The hybrid synchronous electric motor that powers the rear wheels of the i3 generates an output of 170 hp and a maximum torque of 250 Nm. Since the power is sent to the wheels through a single speed transmission, all of that performance is available on tap from the word go. The i3 is said to be capable of going from stand still to 100 kmph in just 7.2 seconds and the top speed is restricted to 150 kmph in the interest of efficiency.

Recuperation mode is activated the moment the driver takes his foot off the accelerator. The electric motor switches from drive to generator mode, feeding power into the lithium-ion battery. Unlike some of the other electric cars in the market, the i3 also has a coasting mode in the driving cycle to ensure that there is no power consumption at all if the driver can anticipate driving conditions.

The official driving range of the BMW i3 according to the new European Driving Cycle is 80 to 100 miles or 130 to 160 kms. The car is expected to be largely used within city limits and the batteries will possibly need to be recharged once every two days or daily. For buyers looking for a higher driving range, BMW plans to offer a range extender in the form of a small 647cc gasoline engine and a 9-litre fuel tank.

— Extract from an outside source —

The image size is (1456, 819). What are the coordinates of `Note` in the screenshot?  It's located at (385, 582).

But the engine instead of powering the car will only act as an electricity generator putting power back into the battery pack and extending the driving range to a maximum of 300 kms.

Cabin or coach

Similar to the way in which many of BMW’s iconic design cues have been reinvented for the i3’s exterior (such as the kidney grille), there is a lot of newness to the cabin of too. New materials that gel with the environment-friendly image that the car tries to live up to have been tried out on the dashboard and door trim. With the use of a CFRP body structure, BMW engineers eliminated the need for a B-pillar. And in the absence of the B-pillar, the five-door, four-seater car could be fitted with coach doors on either side (also called suicide doors). Entering and exiting the car is easy and there is an exaggerated sense of space when the doors are open.

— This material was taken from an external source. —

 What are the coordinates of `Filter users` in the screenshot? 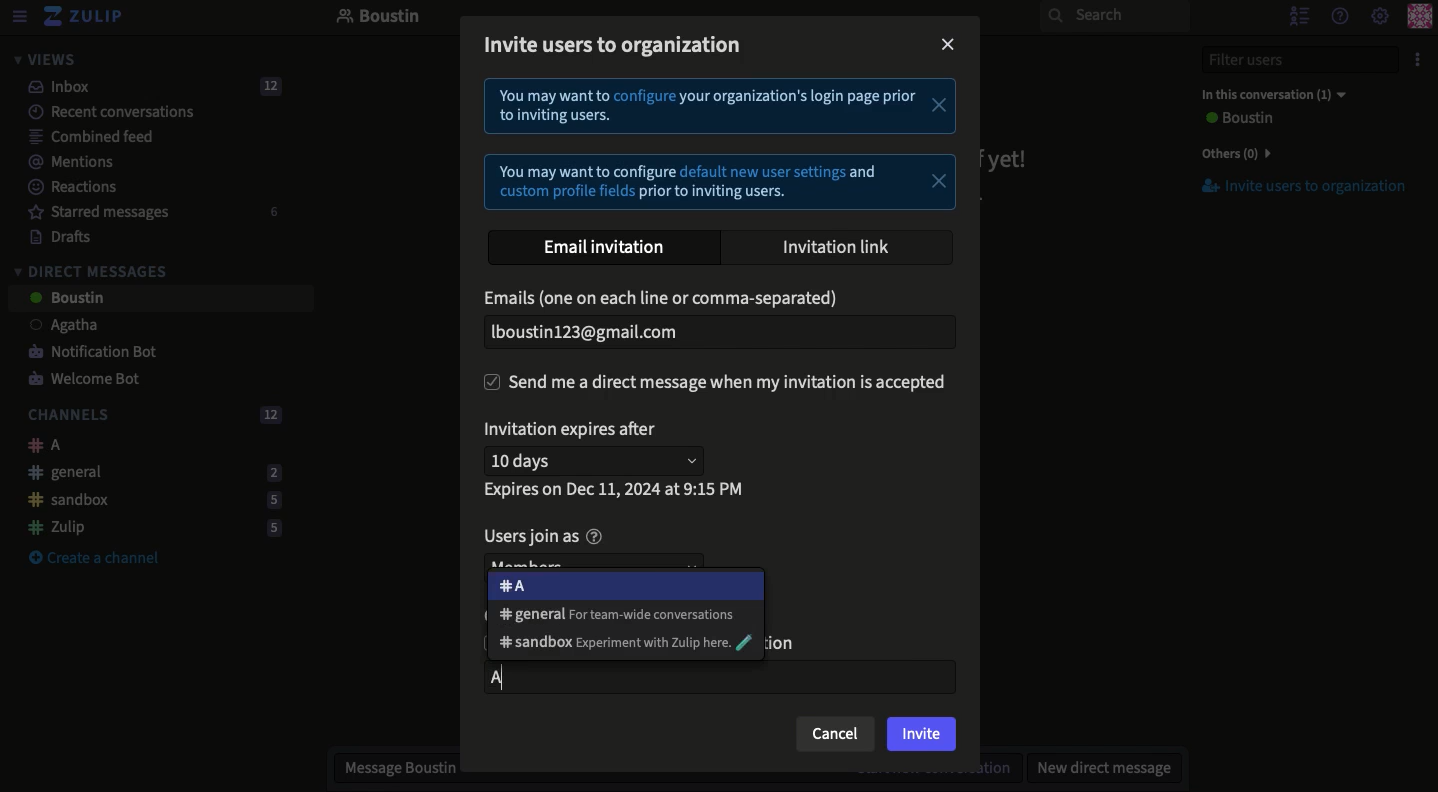 It's located at (1288, 60).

The design of the i3 was tweaked from its concept to now sport a deeper kink in the shoulder line at the rear door window. As a result the bigger glass allows more light to enter the car and increases the feeling of space in the car. But, though there is no B-pillar, the integration of the rear passenger seat belts into the door panel makes it extra thick and reaching for the door handle is also a bit cumbersome.

However, there is no escaping the feeling of sitting inside a sci-fi movie set when you are inside the i3. BMW has also developed an app for use with smartphones, which when paired can do a lot more than just tell you what the state of the battery is in the car.

Outlook

The i3 is just the beginning say BMW officials. The electric sportscar i8 is next on the anvil and it is not very far from being launched too. The general consensus is that electric vehicles will become more attractive to own and drive both for the eco-friendly statement they make and the savings they will deliver.

It certainly is already fashionable to own one, as was seen in the way many celebrities became the early adopters for the current hybrids. The potential for luxury electric vehicles is clearly there, though the numbers will remain small during the years to come. But, if BMW is planning to price the i3 at over $ 40,000 in the US, wonder how many adopters in India will be willing to pay twice as much or more, especially given the inconsistent policies on incentives that is currently the norm.